» **STATED EXERCISE**
Render the lines of the records as a numbered list, starting at the line containing "You are a computer-use agent. 600x464 pixels." and ending at the last line of the records, with both ends included. Skip any blank lines and leave the pictures out.

• • •

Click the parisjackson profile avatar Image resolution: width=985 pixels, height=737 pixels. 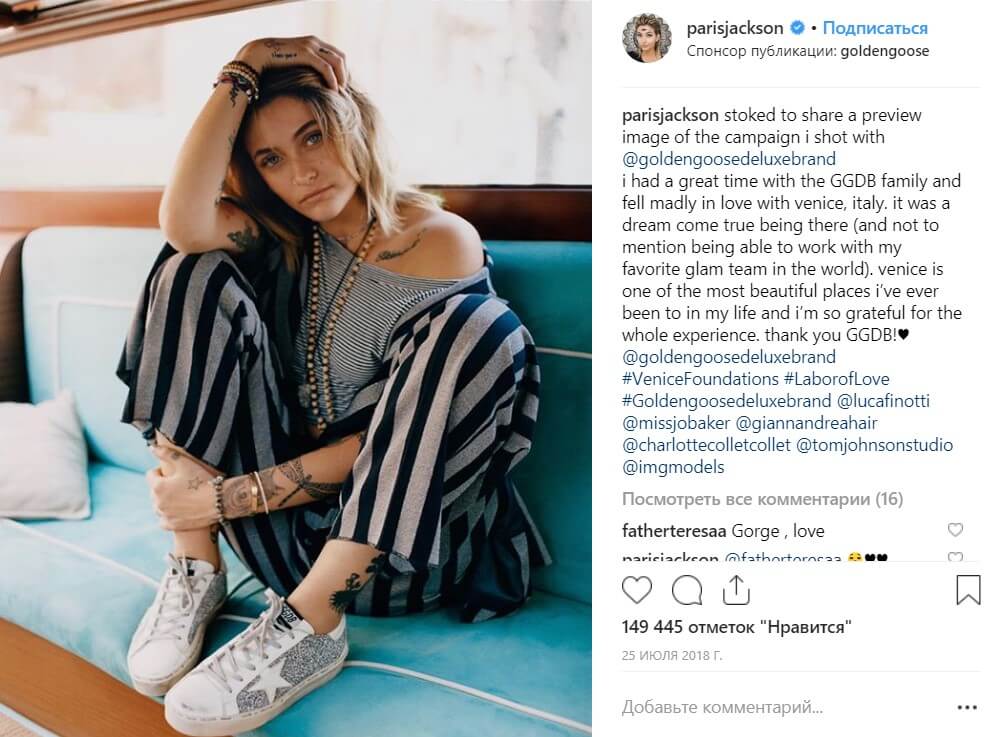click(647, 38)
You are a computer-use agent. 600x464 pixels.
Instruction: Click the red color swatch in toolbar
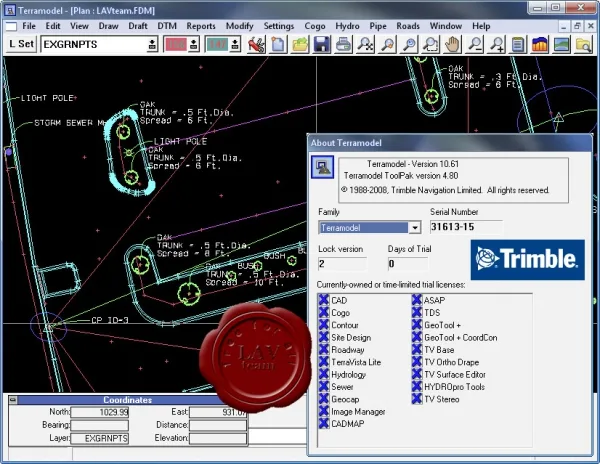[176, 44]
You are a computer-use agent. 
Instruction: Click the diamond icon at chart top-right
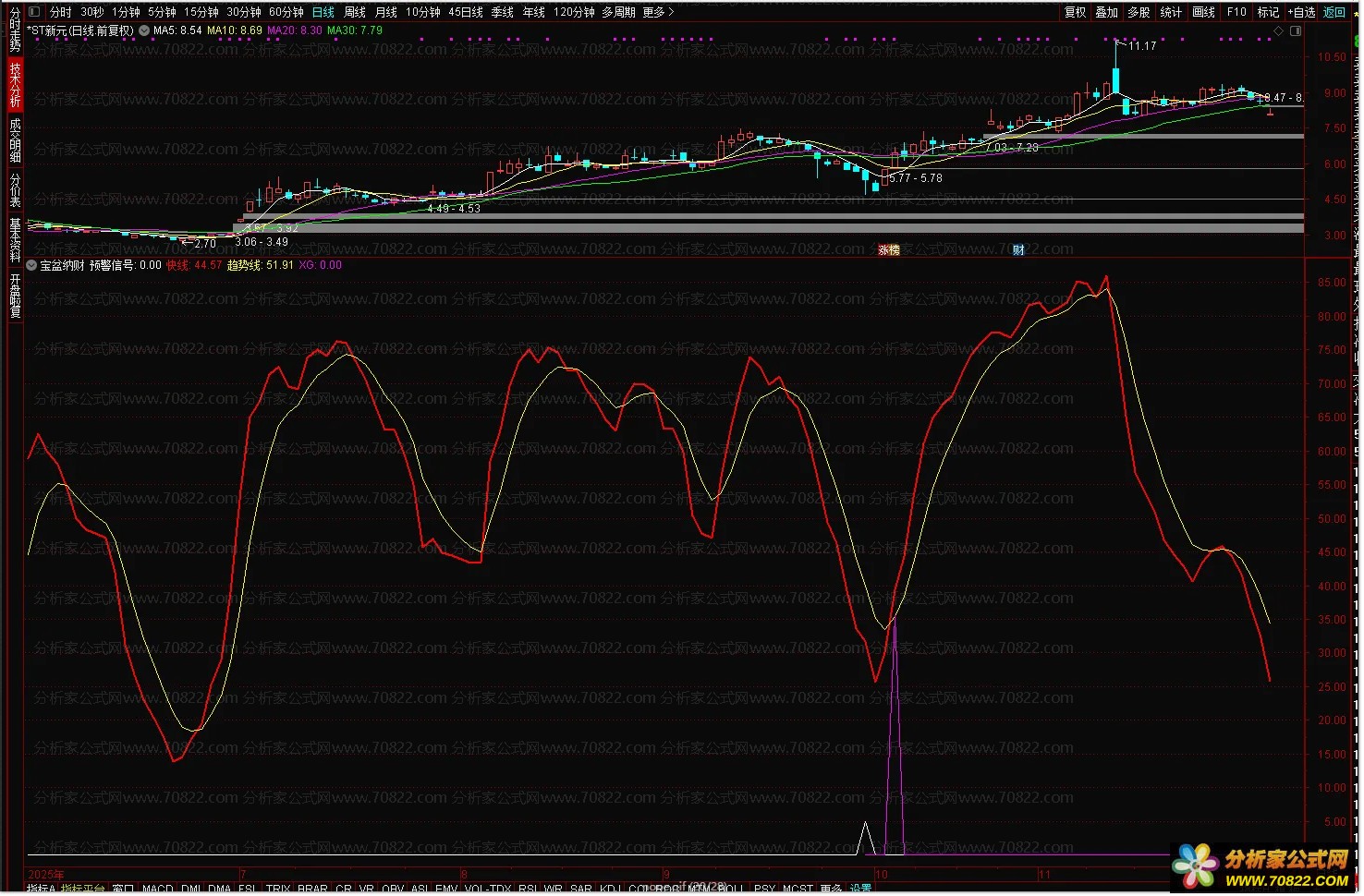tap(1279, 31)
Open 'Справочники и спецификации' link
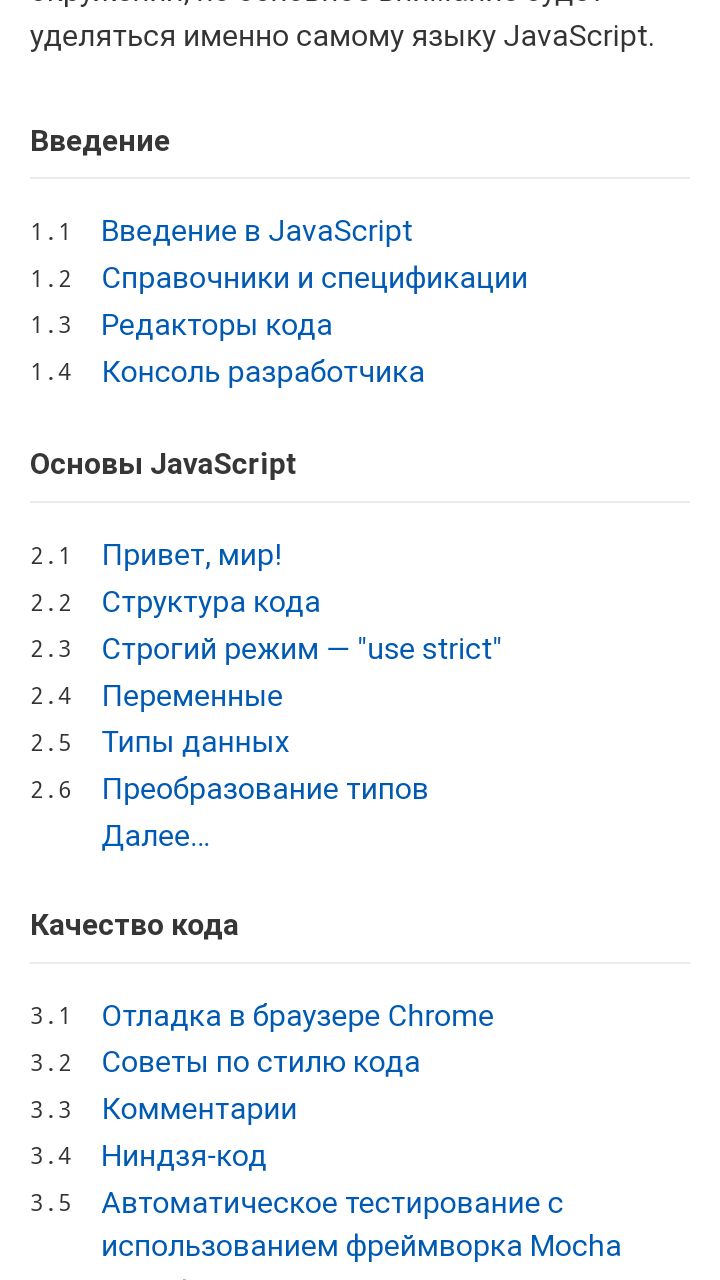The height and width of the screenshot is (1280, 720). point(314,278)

• • •

» **WRITTEN ANSWER**
1. You are a computer-use agent. 600x464 pixels.
2. Instruction: Click the red color swatch in toolbar
3. [176, 44]
4. You are a computer-use agent. 
5. Instruction: Click the diamond icon at chart top-right
6. tap(1279, 31)
7. Open 'Справочники и спецификации' link
8. The height and width of the screenshot is (1280, 720). point(314,278)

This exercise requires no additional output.